I’m writing this from a rustic hotel room, looking out my window onto the cloudy night that is settling over the Austrian Alps. Much has happened today, the beginning of my first excursion away from Vienna.

For this outing, everyone is together and in the same place. I can hear my classmates’ voices echo down the hall beyond my door. But this morning we were all in the country town of Eisenstadt, with an approximate population of 16,000. Despite its small size it is notable for several reasons. One is that it is where Joseph Haydn lived, worked, and composed for the Esterházy family, who were the most notable landowners in the city. According to our tour guide, the Esterházys gained their wealth and power through carefully planned marriages, not unlike the Hapsburgs. And much of their fame came from being the patrons of Haydn, whom I think is more noteworthy today. I do wish I knew more about Haydn, or at least more of his music, before visiting Eisenstadt today. However, I am certainly inspired now to listen to his works, especially the masses that he composed on the main organ of the Berkirche, which we got to visit! Not only does it contain said organ (which can switch between Baroque and modern pitches), it also contains the remains of Joseph Haydn himself. His tomb is in a mausoleum, behind a heavy metal door. While looking upon his impressive resting place, I learned that his head was stolen eight days after burial! Apparently his skull only resurfaced in Vienna in 1932, but was not returned to Eisenstadt as the town was not a part of Austria at the time! It wasn’t until 1954 that the rest of Haydn’s body was finally reunited with his head.

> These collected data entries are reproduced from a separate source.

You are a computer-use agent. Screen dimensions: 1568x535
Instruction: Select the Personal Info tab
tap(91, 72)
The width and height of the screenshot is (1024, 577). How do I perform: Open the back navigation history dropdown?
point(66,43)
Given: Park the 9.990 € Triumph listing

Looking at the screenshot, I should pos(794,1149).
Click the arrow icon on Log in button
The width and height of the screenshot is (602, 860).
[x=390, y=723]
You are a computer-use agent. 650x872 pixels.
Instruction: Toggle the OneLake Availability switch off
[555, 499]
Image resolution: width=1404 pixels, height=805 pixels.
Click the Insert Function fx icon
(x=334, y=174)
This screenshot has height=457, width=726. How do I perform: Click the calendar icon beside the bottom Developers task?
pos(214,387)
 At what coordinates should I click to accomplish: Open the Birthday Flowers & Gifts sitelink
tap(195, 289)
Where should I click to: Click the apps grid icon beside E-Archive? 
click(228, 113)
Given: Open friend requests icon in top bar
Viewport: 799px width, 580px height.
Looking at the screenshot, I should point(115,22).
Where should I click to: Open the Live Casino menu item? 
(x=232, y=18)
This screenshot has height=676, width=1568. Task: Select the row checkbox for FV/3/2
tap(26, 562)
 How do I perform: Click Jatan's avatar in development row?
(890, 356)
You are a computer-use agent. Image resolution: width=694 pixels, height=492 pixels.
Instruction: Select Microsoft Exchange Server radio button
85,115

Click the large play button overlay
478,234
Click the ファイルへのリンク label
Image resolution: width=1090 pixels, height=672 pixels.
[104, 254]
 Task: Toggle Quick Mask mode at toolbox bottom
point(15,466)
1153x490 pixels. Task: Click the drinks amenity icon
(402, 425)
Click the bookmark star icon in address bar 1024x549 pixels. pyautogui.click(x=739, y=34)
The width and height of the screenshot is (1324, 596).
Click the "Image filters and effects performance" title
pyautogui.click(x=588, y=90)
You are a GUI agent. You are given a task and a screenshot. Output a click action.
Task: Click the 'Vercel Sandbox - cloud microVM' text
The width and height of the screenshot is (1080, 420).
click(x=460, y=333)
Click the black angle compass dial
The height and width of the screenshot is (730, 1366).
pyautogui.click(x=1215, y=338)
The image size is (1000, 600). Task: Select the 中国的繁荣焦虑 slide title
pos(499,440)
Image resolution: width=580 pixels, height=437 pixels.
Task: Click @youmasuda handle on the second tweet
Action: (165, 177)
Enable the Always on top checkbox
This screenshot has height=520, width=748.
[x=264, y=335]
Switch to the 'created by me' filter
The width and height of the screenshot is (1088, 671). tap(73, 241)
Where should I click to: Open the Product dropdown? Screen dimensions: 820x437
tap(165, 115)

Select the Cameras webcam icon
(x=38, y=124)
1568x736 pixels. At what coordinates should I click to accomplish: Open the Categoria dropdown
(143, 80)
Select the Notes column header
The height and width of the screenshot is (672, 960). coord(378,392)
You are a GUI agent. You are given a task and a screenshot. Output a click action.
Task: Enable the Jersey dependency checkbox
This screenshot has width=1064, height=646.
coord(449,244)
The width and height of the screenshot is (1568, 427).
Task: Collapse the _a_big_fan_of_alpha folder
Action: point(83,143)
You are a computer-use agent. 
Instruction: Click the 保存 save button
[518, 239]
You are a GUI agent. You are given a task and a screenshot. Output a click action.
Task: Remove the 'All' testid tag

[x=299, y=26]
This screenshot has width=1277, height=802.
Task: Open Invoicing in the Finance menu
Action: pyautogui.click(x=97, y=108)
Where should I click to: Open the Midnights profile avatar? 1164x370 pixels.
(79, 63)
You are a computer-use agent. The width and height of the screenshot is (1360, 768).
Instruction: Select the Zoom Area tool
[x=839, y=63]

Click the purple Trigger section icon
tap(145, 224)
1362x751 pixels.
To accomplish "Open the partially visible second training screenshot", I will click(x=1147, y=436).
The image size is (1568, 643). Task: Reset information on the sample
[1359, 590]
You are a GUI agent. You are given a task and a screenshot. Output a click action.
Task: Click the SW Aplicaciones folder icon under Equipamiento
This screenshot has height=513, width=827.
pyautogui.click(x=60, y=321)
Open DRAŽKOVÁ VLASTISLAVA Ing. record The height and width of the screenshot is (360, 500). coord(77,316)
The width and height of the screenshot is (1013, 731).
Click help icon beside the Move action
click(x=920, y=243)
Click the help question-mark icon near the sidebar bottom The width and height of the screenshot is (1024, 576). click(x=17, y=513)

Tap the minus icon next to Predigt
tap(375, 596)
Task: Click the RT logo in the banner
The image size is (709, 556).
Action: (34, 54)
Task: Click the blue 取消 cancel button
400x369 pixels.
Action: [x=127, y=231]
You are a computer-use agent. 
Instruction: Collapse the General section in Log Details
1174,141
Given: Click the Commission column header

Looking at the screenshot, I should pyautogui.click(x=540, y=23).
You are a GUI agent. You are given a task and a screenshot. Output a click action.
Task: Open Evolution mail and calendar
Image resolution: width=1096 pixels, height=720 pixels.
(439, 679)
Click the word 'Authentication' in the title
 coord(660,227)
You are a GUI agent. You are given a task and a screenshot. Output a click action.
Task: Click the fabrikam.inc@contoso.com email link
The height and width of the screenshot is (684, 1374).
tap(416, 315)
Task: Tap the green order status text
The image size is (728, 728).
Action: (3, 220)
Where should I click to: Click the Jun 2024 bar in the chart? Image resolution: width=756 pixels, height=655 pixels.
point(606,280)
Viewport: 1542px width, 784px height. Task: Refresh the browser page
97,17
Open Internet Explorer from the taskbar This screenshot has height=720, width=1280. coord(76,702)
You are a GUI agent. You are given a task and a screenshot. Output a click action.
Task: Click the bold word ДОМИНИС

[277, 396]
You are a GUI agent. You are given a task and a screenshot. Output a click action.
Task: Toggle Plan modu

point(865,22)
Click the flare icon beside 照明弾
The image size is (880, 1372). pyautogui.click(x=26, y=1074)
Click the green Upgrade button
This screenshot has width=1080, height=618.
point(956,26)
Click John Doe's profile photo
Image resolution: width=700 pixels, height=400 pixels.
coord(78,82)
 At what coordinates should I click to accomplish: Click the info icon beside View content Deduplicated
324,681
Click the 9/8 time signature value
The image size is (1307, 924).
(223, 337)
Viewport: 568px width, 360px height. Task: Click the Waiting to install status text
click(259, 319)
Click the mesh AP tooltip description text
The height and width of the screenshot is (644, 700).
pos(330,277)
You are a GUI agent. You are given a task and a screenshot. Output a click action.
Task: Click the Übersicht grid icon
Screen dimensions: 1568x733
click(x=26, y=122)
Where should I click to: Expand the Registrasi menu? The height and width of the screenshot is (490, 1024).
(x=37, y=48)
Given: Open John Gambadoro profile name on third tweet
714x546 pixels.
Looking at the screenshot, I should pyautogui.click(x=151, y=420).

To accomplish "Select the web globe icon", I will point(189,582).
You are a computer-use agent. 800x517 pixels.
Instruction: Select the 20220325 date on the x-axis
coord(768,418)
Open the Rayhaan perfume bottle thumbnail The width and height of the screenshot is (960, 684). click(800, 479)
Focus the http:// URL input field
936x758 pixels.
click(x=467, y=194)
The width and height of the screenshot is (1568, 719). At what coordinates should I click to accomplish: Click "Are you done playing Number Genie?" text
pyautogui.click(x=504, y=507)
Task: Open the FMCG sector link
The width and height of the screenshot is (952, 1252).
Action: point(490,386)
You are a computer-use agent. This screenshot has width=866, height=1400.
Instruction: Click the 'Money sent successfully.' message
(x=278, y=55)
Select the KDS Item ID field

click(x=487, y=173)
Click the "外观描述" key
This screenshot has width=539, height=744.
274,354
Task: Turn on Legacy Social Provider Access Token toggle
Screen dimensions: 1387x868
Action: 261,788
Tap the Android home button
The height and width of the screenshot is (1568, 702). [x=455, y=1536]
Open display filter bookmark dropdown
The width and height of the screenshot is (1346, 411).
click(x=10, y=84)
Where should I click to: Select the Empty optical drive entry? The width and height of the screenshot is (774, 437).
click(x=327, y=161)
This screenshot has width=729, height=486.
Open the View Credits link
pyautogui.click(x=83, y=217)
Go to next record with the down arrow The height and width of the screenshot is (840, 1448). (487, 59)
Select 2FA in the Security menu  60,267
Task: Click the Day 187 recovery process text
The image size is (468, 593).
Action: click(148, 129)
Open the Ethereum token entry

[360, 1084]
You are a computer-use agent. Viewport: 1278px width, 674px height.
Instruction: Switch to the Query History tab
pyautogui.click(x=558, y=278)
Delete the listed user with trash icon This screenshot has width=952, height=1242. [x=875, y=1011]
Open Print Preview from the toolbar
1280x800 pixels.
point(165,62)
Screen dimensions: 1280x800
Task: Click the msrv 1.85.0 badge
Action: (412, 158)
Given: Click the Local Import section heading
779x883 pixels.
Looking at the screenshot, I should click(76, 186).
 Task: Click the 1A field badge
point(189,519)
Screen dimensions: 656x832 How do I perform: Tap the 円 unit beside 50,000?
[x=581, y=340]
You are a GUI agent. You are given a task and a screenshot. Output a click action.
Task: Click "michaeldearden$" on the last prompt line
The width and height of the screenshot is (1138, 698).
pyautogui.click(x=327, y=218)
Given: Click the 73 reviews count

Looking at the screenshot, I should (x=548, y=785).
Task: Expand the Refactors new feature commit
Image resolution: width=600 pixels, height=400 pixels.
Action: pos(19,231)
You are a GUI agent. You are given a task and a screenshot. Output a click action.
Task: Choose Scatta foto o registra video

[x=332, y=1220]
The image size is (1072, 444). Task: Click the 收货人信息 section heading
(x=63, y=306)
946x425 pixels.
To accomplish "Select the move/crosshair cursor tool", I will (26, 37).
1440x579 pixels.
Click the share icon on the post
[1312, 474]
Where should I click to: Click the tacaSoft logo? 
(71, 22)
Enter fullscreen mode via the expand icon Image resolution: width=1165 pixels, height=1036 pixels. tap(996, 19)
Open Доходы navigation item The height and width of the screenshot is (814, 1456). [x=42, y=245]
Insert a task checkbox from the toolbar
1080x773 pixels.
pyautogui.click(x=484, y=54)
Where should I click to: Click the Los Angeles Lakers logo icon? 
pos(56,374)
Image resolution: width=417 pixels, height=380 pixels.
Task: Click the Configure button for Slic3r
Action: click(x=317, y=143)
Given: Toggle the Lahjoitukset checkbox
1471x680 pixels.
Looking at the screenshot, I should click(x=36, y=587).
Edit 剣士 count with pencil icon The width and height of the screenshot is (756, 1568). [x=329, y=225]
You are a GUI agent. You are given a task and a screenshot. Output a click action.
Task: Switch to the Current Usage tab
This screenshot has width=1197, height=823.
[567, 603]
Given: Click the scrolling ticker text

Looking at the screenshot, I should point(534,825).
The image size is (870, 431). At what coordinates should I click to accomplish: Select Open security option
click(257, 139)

After getting to look at some of Haydn’s original scores in the Bergkirche’s treasury, we were led on a tour of the church’s Stations of the Cross. These are a series of painted wooden sculptures depicting the events of Jesus leading up to his crucifixion. The sculptures are located all around the stone insides of the church, and a cryptic pathway leads to each one of them. The way all the figures are depicted, I can see how effective they would be in teaching illiterate followers what happened in the last moments of Jesus’s life. They are certainly impressive; I have never seen anything like them. Also impressive is the view of the Austrian countryside on the top of the Bergkirche (where the crucifixion itself is depicted).

Before venturing out through the country to the Alps, I used some of my free time in Eisenstadt to first get lunch at a beer garden (deer goulash!) then visit the Österreichishes Jüdisches Museum. I’m glad I visited it, though I think it could have been a little more informative. There some good models and depictions of grand synagogues that used to exist in Vienna, but the captions by them seemed too short (if I could have read them, that is). I did have an English booklet to carry through the museum, though it was more of a beginner’s introduction to Judaism than anything else, with only a few Austrian-specific pages. I will credit the museum on one thing that certainly hit me in the heart: in the corner of one room is a photograph from the 1930s over an Austrian street. A banner is shown stretched over the street, with “JEWS NOT WELCOME [in German]” flanked by two swastikas. I looked at this photograph, then proceeded into the next room, which to my surprise had black walls and was completely empty...save for the actually banner that I had just seen in the photograph, now hanging right in front of me. The experience was unnerving, but most certainly effective. Had I more time, I would have stayed in the Jewish Museum longer. However it was now time to head to the Alps.

One long bus ride later saw us in a green valley, with light rain on our heads and imposing peaks on our sides. We boarded the gondola with all of our luggage and ascended up the Alpine slopes in the air. I was excited. This – our trip to the Alps – has been one of the things I have been looking forward to the most on this trip. The view from the hotel on top of the peak did not fail to impress...once the rain clouds moved away, that is! In any case, the trees are green, the food is good, and the atmosphere has something distinctly Austrian about it that I have not found in my mountainous adventures in the States. No doubt I will have more Austrian Alpine experiences to write about tomorrow, after what I hope will be a long and satisfying hike! I can’t wait for it, hiking through some of the most famed mountains in the world...

The German word of the day is "kurz," meaning "short."